[[ Excerpt provided open ]]

The Revised Trauma Score is made up of three categories: Glasgow Coma Scale, systolic blood pressure, and respiratory rate. The score range is 0–12. In START triage, a patient with an RTS score of 12 is labeled delayed, 11 is urgent, and 3–10 is immediate. Those who have an RTS below 3 are declared dead and should not receive certain care because they are highly unlikely to survive without a significant amount of resources.

==Scoring==
The score is as follows:

| Glasgow Coma Scale | Systolic Blood Pressure | Respiratory Rate |
| GCS | Points |
| 15–13 | 4 |
| 12–9 | 3 |
| 8–6 | 2 |
| 5–4 | 1 |
| 3 | 0 |
| SBP | Points |
| >89 | 4 |
| 76–89 | 3 |
| 50–75 | 2 |
| 1–49 | 1 |
| 0 | 0 |
| RR | Points |
| 10-29 | 4 |
| >29 | 3 |
| 6–9 | 2 |
| 1–5 | 1 |
| 0 | 0 |

These three scores (Glasgow Coma Scale, Systolic Blood Pressure, Respiratory Rate) are then used to take the weighted sum by RTS = 0.9368 GCSP + 0.7326 SBPP + 0.2908 RRP Values for the RTS are in the range 0 to 7.8408. The RTS is heavily weighted towards the Glasgow Coma Scale to compensate for major head injury without multisystem injury or major physiological changes. A threshold of RTS < 4 has been proposed to identify those patients who should be treated in a trauma centre, although this value may be somewhat low.

[[ Excerpt provided closed ]]

Work to be completed: According to the Revised Trauma Score excerpt, why is the weighted RTS formula weighted heavily toward the Glasgow Coma Scale? Answer in one to three sentences. The rows that come next have nothing to do with the Revised Trauma Score excerpt.

[[ Material shown open ]]

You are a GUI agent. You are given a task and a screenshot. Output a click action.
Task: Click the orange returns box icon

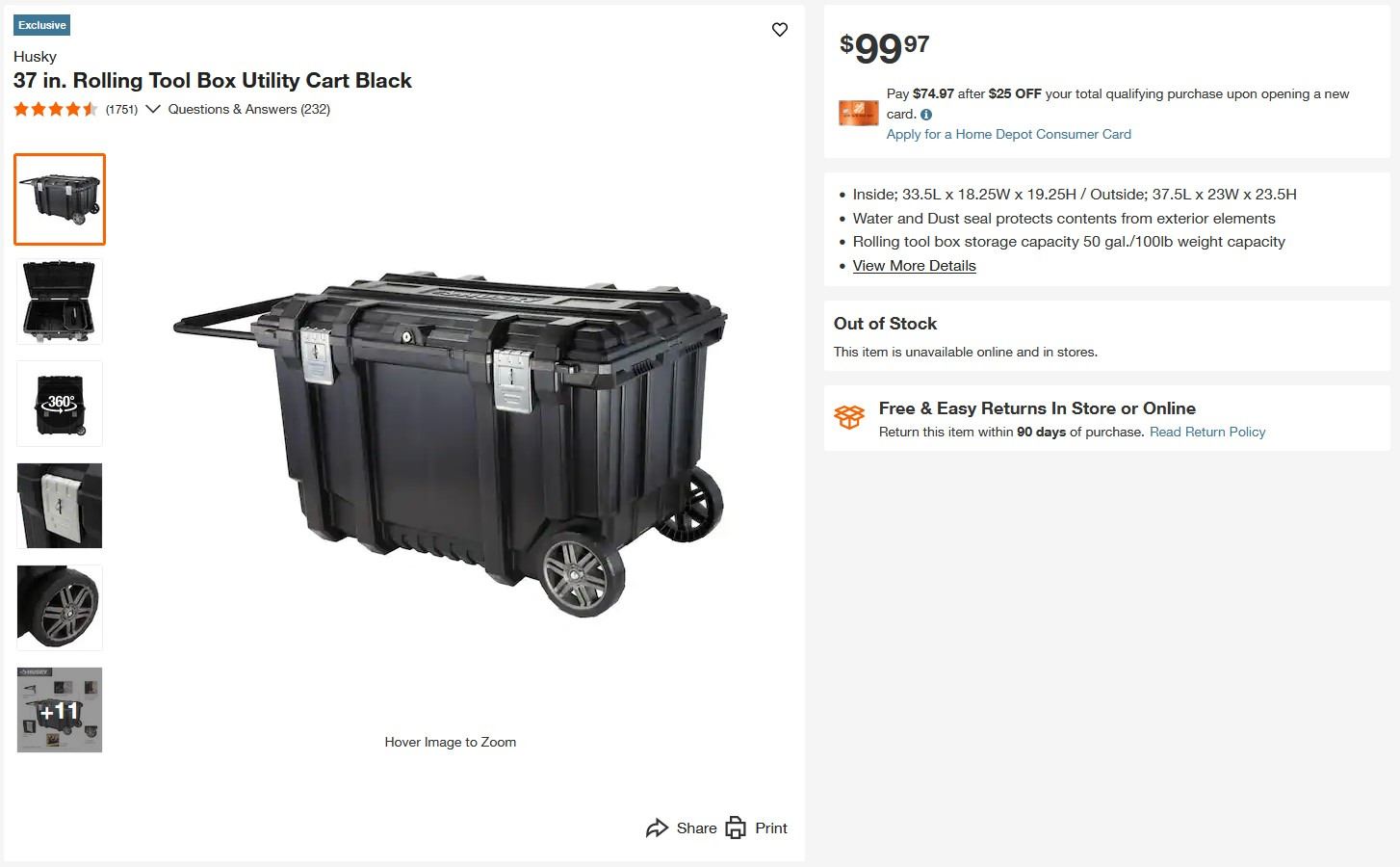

[[ Material shown closed ]]
[[ Material shown open ]]

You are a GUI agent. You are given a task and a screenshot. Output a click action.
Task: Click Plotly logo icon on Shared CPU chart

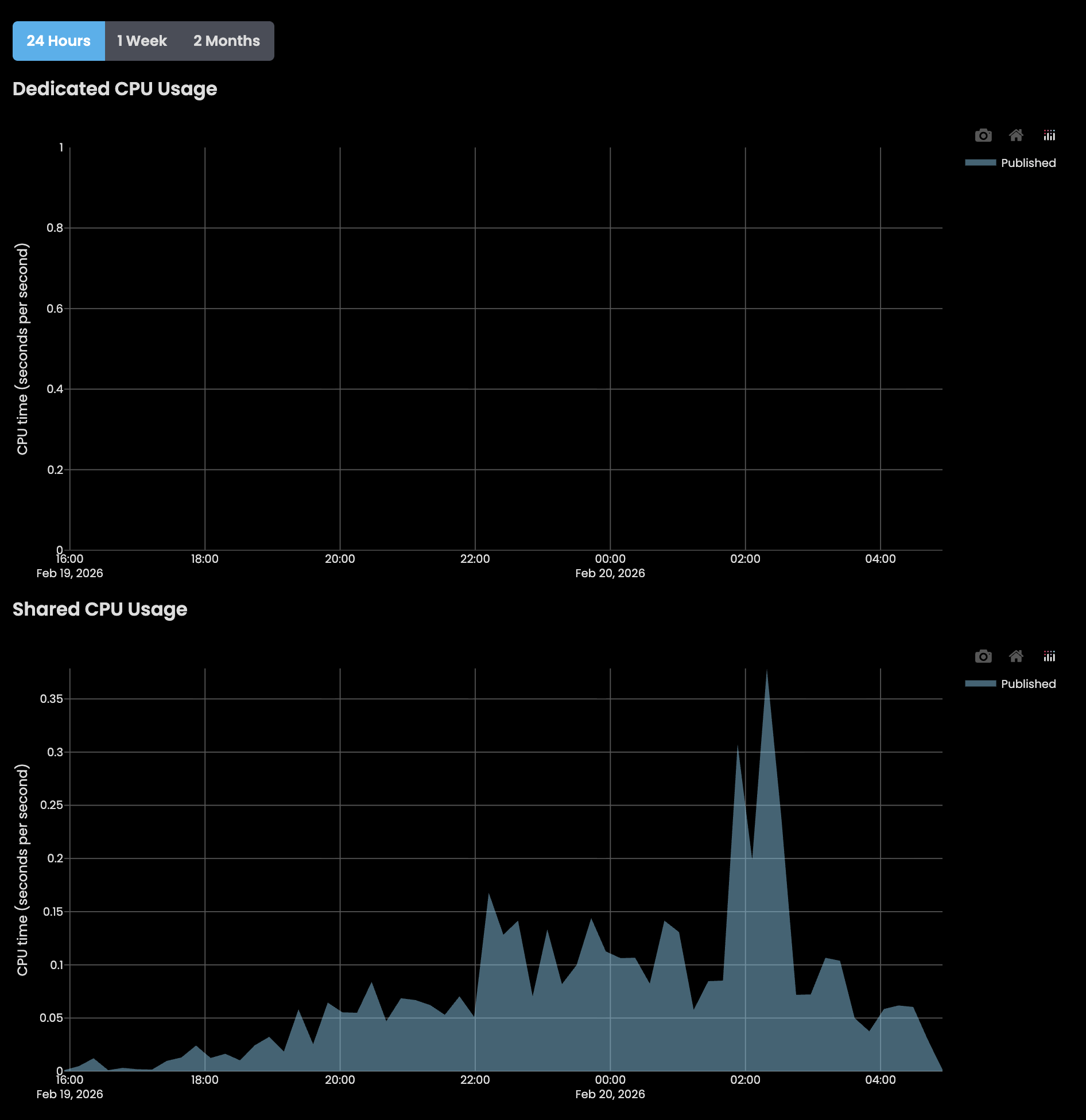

[[ Material shown closed ]]

Response area: The weighted RTS formula leans heavily on the Glasgow Coma Scale to compensate for major head injury that occurs without multisystem injury or major physiological changes.